What is expected: Your response must be the entire set of entries, reproduced word for word.

Material provided:
%%
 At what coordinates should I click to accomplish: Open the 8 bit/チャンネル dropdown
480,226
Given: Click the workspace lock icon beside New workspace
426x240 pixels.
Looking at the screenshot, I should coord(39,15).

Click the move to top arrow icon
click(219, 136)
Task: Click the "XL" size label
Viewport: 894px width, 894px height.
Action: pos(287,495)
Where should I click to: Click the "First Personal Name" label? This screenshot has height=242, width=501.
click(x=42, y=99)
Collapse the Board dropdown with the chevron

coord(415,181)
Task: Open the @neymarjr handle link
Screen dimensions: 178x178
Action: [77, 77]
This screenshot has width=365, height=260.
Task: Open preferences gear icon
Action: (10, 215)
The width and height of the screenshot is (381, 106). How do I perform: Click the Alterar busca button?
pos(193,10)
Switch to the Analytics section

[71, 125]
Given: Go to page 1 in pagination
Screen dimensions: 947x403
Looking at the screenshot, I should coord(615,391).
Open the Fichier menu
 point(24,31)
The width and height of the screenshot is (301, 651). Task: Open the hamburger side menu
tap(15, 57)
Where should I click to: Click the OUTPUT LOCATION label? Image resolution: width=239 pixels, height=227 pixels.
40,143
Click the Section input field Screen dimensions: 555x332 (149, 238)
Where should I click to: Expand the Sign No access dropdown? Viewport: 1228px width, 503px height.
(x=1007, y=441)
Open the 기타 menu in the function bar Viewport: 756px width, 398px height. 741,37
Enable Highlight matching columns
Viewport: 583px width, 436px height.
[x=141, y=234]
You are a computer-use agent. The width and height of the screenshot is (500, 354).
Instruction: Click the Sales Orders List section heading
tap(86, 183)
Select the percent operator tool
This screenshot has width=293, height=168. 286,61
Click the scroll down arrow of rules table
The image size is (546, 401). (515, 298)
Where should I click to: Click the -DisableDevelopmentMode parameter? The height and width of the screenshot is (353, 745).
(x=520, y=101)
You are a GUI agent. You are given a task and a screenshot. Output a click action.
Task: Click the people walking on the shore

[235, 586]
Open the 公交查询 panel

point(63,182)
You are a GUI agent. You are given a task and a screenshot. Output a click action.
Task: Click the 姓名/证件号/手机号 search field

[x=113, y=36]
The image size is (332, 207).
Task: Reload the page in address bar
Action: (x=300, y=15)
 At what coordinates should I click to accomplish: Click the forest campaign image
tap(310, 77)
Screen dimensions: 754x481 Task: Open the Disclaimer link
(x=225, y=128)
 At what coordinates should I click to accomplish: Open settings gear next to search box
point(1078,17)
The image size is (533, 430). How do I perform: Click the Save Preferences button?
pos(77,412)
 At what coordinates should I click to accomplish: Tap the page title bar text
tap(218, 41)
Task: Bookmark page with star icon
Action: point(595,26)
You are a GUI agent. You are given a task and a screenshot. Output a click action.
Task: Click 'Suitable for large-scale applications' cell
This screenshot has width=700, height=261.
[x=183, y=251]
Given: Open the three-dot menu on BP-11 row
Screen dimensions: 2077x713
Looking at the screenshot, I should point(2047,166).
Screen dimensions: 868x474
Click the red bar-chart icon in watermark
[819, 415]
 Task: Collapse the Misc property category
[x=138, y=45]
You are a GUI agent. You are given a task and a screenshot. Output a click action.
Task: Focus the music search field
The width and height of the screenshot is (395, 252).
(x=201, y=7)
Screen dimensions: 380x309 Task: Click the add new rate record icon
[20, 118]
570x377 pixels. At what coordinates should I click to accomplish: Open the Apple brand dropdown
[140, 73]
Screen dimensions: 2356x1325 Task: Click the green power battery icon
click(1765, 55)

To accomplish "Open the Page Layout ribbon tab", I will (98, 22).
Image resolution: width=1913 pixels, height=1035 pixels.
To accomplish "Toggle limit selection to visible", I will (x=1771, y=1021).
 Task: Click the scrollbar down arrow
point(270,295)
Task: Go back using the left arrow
%%
Solved problem:
 At what coordinates should I click to accomplish: Open the 8 bit/チャンネル dropdown
480,226
Given: Click the workspace lock icon beside New workspace
426x240 pixels.
Looking at the screenshot, I should coord(39,15).

Click the move to top arrow icon
click(219, 136)
Task: Click the "XL" size label
Viewport: 894px width, 894px height.
Action: pos(287,495)
Where should I click to: Click the "First Personal Name" label? This screenshot has height=242, width=501.
click(x=42, y=99)
Collapse the Board dropdown with the chevron

coord(415,181)
Task: Open the @neymarjr handle link
Screen dimensions: 178x178
Action: [77, 77]
This screenshot has width=365, height=260.
Task: Open preferences gear icon
Action: (10, 215)
The width and height of the screenshot is (381, 106). How do I perform: Click the Alterar busca button?
pos(193,10)
Switch to the Analytics section

[71, 125]
Given: Go to page 1 in pagination
Screen dimensions: 947x403
Looking at the screenshot, I should coord(615,391).
Open the Fichier menu
 point(24,31)
The width and height of the screenshot is (301, 651). Task: Open the hamburger side menu
tap(15, 57)
Where should I click to: Click the OUTPUT LOCATION label? Image resolution: width=239 pixels, height=227 pixels.
40,143
Click the Section input field Screen dimensions: 555x332 (149, 238)
Where should I click to: Expand the Sign No access dropdown? Viewport: 1228px width, 503px height.
(x=1007, y=441)
Open the 기타 menu in the function bar Viewport: 756px width, 398px height. 741,37
Enable Highlight matching columns
Viewport: 583px width, 436px height.
[x=141, y=234]
You are a computer-use agent. The width and height of the screenshot is (500, 354).
Instruction: Click the Sales Orders List section heading
tap(86, 183)
Select the percent operator tool
This screenshot has width=293, height=168. 286,61
Click the scroll down arrow of rules table
The image size is (546, 401). (515, 298)
Where should I click to: Click the -DisableDevelopmentMode parameter? The height and width of the screenshot is (353, 745).
(x=520, y=101)
You are a GUI agent. You are given a task and a screenshot. Output a click action.
Task: Click the people walking on the shore

[235, 586]
Open the 公交查询 panel

point(63,182)
You are a GUI agent. You are given a task and a screenshot. Output a click action.
Task: Click the 姓名/证件号/手机号 search field

[x=113, y=36]
The image size is (332, 207).
Task: Reload the page in address bar
Action: (x=300, y=15)
 At what coordinates should I click to accomplish: Click the forest campaign image
tap(310, 77)
Screen dimensions: 754x481 Task: Open the Disclaimer link
(x=225, y=128)
 At what coordinates should I click to accomplish: Open settings gear next to search box
point(1078,17)
The image size is (533, 430). How do I perform: Click the Save Preferences button?
pos(77,412)
 At what coordinates should I click to accomplish: Tap the page title bar text
tap(218, 41)
Task: Bookmark page with star icon
Action: point(595,26)
You are a GUI agent. You are given a task and a screenshot. Output a click action.
Task: Click 'Suitable for large-scale applications' cell
This screenshot has width=700, height=261.
[x=183, y=251]
Given: Open the three-dot menu on BP-11 row
Screen dimensions: 2077x713
Looking at the screenshot, I should point(2047,166).
Screen dimensions: 868x474
Click the red bar-chart icon in watermark
[819, 415]
 Task: Collapse the Misc property category
[x=138, y=45]
You are a GUI agent. You are given a task and a screenshot. Output a click action.
Task: Focus the music search field
The width and height of the screenshot is (395, 252).
(x=201, y=7)
Screen dimensions: 380x309 Task: Click the add new rate record icon
[20, 118]
570x377 pixels. At what coordinates should I click to accomplish: Open the Apple brand dropdown
[140, 73]
Screen dimensions: 2356x1325 Task: Click the green power battery icon
click(1765, 55)

To accomplish "Open the Page Layout ribbon tab", I will (98, 22).
Image resolution: width=1913 pixels, height=1035 pixels.
To accomplish "Toggle limit selection to visible", I will (x=1771, y=1021).
 Task: Click the scrollbar down arrow
point(270,295)
Task: Go back using the left arrow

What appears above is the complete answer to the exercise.